If you sincerely feel that the current war, or any particular war, is an unjust war and you would be violating your conscience to participate in it, you are a conscientious objector in the most literal sense. The law does not recognize your right to object to a specific war, but you are a conscientious objector nonetheless. "Conscientious objector" is not something you apply to become on the basis of what is permitted by law. It is a declaration that you will not fight and that your objection is on the basis of your conscience. People have taken this stand throughout history in all nations and in all wars. Those who refuse to fight for reasons of conscience are sometimes persecuted, sometimes imprisoned, or executed (even in US history). Occasionally nations recognize the right to refuse to fight, but the laws cannot define the limits of conscience.

The right to follow ones conscience is a fundamental human right. The sanctity of the individual and the individual conscience is the foundation of all our freedoms. Freedom of speech, freedom of religion, freedom of assembly, all follow from the freedom of the individual to judge for himself or herself what is right and wrong, what is wise and what is foolish. Individual conscience is not infallible, but any political system that forces people to violate their conscience is surely worse: it is totalitarian.

Respect for individual conscience in regard to war is given lip service but not full implementation in our Selective Service System. A person who would object to fighting in all wars may be given alternate service, working as an orderly in a hospital or mental ward, for instance.
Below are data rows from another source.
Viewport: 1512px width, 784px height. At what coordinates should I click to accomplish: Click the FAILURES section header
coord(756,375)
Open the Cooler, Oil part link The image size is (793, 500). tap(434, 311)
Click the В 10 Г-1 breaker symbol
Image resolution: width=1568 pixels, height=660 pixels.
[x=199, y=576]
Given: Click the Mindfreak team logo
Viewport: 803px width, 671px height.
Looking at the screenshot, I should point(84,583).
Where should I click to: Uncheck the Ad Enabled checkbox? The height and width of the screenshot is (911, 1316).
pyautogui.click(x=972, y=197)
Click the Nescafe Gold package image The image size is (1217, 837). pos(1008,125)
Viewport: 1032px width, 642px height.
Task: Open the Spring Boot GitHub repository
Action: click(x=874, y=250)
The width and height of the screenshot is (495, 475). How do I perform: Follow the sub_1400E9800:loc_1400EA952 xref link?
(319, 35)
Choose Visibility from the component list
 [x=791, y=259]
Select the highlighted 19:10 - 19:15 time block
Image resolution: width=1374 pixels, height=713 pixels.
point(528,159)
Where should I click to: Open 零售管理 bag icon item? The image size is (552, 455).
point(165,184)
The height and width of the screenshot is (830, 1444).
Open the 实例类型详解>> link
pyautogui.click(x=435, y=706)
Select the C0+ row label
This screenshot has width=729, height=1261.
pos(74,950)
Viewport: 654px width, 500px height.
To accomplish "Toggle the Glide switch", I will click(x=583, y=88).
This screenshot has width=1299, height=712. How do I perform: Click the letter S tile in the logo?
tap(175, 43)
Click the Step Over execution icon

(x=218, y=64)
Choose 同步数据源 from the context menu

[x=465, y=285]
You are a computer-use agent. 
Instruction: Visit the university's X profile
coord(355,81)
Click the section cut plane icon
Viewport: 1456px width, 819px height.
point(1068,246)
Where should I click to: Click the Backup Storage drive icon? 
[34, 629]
However a person who just as sincerely follows his conscience in objecting to a particular war is not eligible for this consideration.

The Catholic Church and many main line Protestant churches subscribe to what is called the "just war" theory. They assert that war is evil, but in rare circumstances it may be less evil than the alternatives. Therefore they feel it is permissible to participate in some wars, provided they meet certain criteria. Some would argue that no war has ever lived up to the criteria for a just war. Many people believe the current war in particular fails to live up to the criteria. It is not a war of last resort, the evils perpetrated are not proportionate to the good that is sought, and the goals are economic and political dominance, not human justice.

If you feel that some other war was a just war, but the current war is not, you would be told you are choosing on the grounds of politics, not conscience. Yet the whole premise of the just war theory is the freedom to decide on the merits of the particular situation being confronted. In taking a stand against a particular war you could be just as sincere in following your conscience as someone who claims to object to all wars.

Why should anyone ever be forced to violate his or her conscience? If so many people object that an army cannot be raised, the wisdom of going to war must surely be questioned. If the cause is truly just, the public at large will support it. If politicians had to consider whether the public would willingly respond before going to war, there would be a check on the ability of privileged elites to send the poor and disenfranchised into battle to satisfy their greed.

If your conscience tells you that you cannot fight in a specific war for specific reasons, then you owe it to your conscience not to join, or allow yourself to be drafted into, a military machine in which you are not given the freedom to make that judgment. True, your alternate service might take the form of a prison term, but you would be in good company. There have been many prisoners of conscience throughout history and throughout the world today. If we believe that the United States should be a leader in respecting human rights, we must struggle to expand the legal definition of conscientious objector to include all those who truly seek to follow their conscience.